Thoughts After Mother’s Day.
Oddly, this winds up being more of a personal post, much like the last time Queen Amidala of Naboo made an art nouveau appearance.
So, Mother’s Day just happened, hot on the heels of Free Comic Book Day. Mother’s Day put a whole lot of things on my mind, and thus created the art nouveau piece above. Given the fact that I’m a year out from some pretty ugly things that were said and done, I’ve had issues of family, and of being adopted, on my mind. Hence, another piece of art nouveau featuring the protagonist and Padme Amidala.
Once again, Amidala can’t really be the protagonist’s biological mother…she is too much of a baseline human, despite being from the planet Naboo. Still…she fits the criteria of the kind of character that is in my mind at this point…a weak character, who is nice enough, I suppose, but not really…about anything. I don’t want to get too dark here with real world comparisons, but the point of the strip is to acknowledge Padme’s weakness, not only as a character, but as a heroine. Certainly not role model material for a “family oriented film.” Heck, she DIED on the hospital bed because she had “lost the will to go on living.” Having two new born children to live for wasn’t enough. Weak character.

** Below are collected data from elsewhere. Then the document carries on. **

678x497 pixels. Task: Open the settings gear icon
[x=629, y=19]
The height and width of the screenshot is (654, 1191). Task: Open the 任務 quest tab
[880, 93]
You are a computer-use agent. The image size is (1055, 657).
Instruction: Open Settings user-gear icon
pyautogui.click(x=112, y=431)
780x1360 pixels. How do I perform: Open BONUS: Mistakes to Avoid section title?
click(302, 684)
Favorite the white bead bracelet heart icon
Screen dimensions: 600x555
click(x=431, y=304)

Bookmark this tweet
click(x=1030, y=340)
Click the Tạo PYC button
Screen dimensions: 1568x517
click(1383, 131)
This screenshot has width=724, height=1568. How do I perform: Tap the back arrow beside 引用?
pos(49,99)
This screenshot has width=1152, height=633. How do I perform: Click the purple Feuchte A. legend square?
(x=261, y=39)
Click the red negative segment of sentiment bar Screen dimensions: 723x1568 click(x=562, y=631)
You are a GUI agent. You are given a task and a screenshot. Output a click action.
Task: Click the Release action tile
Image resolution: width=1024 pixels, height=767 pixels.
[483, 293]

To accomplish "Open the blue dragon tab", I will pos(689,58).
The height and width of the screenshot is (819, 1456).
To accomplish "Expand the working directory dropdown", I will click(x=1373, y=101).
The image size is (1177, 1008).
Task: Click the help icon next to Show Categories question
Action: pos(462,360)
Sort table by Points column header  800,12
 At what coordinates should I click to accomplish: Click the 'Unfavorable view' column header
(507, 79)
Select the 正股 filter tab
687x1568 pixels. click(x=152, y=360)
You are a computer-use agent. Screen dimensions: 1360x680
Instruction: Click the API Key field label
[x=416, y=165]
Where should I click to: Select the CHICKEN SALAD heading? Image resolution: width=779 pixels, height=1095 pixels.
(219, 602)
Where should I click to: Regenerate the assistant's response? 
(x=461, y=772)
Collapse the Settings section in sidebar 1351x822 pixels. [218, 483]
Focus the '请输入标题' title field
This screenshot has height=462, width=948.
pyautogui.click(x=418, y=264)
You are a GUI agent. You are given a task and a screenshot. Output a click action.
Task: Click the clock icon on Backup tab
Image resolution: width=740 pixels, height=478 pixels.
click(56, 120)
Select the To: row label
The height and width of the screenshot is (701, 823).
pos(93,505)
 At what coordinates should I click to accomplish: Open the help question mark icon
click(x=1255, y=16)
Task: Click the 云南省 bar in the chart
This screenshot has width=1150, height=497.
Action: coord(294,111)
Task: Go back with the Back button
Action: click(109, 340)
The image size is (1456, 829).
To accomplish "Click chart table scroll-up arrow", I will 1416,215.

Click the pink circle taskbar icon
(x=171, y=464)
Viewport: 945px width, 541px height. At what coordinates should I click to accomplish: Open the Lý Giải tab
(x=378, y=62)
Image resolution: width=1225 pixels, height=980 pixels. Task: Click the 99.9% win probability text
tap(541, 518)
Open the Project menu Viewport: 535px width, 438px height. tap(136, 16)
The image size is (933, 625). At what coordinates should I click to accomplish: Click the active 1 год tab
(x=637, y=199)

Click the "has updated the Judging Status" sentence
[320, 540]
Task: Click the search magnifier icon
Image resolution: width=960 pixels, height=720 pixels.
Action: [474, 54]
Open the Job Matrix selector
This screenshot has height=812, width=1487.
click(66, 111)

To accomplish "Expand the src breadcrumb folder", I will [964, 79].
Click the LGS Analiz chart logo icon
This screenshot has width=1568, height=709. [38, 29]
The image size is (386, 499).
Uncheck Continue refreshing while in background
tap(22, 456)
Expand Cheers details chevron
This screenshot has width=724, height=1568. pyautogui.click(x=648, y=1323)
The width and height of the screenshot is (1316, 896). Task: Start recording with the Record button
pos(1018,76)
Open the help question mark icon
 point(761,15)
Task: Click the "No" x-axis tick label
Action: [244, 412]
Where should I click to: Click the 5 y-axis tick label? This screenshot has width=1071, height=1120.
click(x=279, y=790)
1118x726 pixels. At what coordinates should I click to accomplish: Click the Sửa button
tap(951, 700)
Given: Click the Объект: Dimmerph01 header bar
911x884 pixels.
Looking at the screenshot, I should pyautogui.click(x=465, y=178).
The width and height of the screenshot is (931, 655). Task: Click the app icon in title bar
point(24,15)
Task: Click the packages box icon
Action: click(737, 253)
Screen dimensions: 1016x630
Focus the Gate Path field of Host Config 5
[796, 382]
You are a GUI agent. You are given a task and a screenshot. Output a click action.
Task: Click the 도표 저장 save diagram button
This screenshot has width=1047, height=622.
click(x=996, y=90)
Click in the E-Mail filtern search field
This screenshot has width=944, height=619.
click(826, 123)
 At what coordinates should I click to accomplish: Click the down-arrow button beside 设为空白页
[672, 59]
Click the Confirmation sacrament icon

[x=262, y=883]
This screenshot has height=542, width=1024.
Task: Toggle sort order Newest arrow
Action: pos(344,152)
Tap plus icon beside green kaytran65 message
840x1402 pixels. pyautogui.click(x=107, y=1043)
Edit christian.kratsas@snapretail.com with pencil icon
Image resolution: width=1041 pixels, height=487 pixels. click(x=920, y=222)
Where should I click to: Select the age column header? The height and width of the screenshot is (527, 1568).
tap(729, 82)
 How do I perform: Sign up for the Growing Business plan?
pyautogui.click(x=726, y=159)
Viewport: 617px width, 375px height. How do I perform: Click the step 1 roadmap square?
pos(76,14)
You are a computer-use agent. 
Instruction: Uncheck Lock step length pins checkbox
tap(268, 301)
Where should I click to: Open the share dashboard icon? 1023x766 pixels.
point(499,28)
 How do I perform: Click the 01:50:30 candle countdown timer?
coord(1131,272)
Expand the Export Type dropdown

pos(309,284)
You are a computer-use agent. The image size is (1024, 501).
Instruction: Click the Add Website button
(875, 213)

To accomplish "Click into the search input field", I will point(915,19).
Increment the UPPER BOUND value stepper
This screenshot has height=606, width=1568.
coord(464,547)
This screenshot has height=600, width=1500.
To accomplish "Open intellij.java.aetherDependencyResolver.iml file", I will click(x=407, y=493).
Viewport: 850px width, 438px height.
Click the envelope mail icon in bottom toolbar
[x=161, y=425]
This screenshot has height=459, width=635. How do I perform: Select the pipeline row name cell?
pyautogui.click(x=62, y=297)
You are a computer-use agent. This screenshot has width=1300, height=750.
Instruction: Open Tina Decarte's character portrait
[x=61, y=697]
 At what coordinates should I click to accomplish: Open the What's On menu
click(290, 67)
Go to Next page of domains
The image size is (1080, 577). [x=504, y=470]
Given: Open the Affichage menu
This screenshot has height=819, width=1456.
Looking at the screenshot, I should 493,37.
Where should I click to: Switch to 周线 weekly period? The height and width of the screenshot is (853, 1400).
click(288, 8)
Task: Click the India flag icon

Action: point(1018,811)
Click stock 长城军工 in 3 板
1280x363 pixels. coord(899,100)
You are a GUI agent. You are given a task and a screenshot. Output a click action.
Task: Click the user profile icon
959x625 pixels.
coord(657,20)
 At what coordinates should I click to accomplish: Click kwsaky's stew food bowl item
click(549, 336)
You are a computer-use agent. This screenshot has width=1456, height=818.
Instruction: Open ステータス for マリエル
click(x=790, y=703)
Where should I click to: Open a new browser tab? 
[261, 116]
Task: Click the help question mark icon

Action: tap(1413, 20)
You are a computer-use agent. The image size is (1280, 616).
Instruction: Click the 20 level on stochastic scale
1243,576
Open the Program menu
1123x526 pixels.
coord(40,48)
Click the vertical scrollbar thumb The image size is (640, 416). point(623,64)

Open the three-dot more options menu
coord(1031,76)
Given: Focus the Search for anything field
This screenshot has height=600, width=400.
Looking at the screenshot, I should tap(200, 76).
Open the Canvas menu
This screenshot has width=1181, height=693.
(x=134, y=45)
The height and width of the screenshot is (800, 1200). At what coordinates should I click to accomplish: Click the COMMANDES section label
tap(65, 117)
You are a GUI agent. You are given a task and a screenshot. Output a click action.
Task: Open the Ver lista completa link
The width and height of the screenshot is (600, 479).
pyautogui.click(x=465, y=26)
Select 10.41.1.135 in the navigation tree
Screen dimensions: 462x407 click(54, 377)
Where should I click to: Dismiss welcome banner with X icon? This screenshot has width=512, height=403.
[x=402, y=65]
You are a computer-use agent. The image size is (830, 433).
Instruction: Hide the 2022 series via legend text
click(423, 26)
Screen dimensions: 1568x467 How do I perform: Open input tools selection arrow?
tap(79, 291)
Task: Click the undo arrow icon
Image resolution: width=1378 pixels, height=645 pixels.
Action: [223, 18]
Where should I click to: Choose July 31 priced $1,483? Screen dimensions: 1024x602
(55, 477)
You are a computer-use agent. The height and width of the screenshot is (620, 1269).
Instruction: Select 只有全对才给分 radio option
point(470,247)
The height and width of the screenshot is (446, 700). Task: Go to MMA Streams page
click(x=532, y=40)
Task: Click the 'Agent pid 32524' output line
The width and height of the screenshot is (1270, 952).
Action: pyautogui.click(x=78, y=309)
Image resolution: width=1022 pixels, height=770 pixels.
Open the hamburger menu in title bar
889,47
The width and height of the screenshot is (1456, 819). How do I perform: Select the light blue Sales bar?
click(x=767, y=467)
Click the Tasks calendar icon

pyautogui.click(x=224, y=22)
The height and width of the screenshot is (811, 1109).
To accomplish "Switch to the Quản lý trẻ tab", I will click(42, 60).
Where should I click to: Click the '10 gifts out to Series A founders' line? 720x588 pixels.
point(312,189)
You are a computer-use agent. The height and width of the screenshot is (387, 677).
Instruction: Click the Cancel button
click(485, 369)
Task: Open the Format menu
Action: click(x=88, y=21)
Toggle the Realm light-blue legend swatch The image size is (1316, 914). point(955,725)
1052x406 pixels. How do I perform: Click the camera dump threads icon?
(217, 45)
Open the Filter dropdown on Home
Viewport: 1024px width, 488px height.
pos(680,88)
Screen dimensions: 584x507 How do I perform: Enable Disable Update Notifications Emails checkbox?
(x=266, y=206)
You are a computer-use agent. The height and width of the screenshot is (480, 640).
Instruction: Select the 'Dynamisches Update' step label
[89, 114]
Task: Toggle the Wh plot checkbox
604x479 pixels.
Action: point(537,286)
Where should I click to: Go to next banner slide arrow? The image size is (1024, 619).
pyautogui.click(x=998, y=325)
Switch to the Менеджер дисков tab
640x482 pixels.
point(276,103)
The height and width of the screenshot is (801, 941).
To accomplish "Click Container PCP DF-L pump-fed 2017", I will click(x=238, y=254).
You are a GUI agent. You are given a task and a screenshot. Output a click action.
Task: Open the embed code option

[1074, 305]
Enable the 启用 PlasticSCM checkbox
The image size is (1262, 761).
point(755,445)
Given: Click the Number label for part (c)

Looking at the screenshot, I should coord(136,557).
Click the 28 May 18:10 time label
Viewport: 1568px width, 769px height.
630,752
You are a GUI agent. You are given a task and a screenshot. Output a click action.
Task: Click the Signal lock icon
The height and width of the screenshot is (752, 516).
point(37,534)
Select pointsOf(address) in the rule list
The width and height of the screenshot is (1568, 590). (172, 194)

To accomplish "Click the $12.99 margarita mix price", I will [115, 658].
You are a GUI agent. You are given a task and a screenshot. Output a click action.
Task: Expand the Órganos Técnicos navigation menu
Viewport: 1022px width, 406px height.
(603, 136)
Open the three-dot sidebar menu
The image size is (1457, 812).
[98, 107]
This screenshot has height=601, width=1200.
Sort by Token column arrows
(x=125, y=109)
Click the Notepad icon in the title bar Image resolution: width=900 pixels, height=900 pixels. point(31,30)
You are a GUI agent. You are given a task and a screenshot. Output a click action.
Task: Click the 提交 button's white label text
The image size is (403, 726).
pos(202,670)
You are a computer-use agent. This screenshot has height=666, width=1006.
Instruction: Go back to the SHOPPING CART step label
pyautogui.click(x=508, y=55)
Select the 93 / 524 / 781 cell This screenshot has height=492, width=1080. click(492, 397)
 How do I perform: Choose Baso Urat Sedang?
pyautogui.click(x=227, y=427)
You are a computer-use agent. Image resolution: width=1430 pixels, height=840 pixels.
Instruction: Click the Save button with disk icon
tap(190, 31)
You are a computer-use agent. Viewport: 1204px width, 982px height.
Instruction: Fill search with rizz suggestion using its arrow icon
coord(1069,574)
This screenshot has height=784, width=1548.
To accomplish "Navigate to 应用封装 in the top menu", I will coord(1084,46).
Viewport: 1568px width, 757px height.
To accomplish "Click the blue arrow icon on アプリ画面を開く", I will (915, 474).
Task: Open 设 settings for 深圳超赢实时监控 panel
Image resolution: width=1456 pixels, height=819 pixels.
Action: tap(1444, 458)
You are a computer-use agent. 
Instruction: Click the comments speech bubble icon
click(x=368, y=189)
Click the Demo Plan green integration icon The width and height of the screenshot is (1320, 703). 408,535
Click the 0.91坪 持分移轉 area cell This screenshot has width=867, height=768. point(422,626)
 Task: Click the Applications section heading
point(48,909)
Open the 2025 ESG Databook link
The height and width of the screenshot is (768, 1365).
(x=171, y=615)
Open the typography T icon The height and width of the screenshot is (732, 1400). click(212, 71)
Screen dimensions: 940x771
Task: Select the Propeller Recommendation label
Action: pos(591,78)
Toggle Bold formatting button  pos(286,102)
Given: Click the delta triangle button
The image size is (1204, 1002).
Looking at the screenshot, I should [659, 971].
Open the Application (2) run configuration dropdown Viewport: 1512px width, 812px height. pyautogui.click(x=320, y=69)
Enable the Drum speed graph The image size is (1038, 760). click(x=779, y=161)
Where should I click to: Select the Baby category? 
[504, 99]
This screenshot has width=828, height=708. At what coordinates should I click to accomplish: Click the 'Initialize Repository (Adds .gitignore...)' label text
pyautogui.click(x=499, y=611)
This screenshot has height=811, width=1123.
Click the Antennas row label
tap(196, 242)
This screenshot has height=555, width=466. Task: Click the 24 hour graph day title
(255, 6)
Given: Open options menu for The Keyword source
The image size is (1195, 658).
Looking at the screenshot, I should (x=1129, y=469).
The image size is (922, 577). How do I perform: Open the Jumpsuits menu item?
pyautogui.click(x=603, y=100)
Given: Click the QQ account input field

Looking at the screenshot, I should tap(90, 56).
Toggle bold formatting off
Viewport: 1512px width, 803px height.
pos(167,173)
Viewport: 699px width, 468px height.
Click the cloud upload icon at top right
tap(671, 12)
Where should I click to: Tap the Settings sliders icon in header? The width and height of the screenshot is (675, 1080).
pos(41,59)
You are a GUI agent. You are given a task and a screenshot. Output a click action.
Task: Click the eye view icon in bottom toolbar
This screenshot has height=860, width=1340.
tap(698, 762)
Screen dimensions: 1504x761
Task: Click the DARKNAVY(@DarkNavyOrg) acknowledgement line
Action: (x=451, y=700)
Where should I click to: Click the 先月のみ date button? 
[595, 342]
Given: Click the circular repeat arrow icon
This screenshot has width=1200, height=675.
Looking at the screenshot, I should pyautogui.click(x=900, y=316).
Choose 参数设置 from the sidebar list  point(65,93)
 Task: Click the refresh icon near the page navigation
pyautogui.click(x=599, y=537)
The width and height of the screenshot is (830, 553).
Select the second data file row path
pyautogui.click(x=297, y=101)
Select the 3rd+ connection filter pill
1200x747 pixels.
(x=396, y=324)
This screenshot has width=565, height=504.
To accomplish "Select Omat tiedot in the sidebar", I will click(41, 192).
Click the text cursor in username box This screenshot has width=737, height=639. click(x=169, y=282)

Still…at least there was some kind of decent adoption set up for those children. As I look at some of the real life situations going on around me, there are more than a couple of people that I know suddenly having relatively unplanned children. They seem really committed to the obligation and responsibility of having a kid, even if they didn’t plan to. That makes me really think hard about my own history, to be honest. Most of the time, when you are adopted, you think, “Well, my mother couldn’t take care of me, so she made this massive sacrifice to give me to people that could.”
What if that’s not the case? What if it was more like Padme Amidala, where you just sort of…aren’t in it for the long haul? That’s a pretty awful thought, founded in abandonment and other issues, and it has reared its head for me more than once over the past year or so. Heck, this weekend has had enough events in it to get me thinking of that kind of thing, and thinking hard about it. It’s pretty easy to walk away from a person, or obligations, without saying a word, and not look back. We fairly often do it to each other in our adult relationships, friendships and otherwise.
There’s a whole lot going on here compositionally…where the characters are looking, facial expressions and so forth. It took a while to execute, and I’m still not all that happy with it. Maybe that right there is a heavy handed metaphor for my life.
Summer is approaching, and very, very quickly. I’m considering designing a new Summer Uniform for the protagonist, but superhero costume design is one of the elements of the strip that I detest. It is startlingly hard. She could go back to last summer’s uniform, without the metal arm brace…I’ve been considering that. I just looked back at the art and posts from that very turbulent time period…it’s hard to believe the changes that have happened over the course of a calendar year.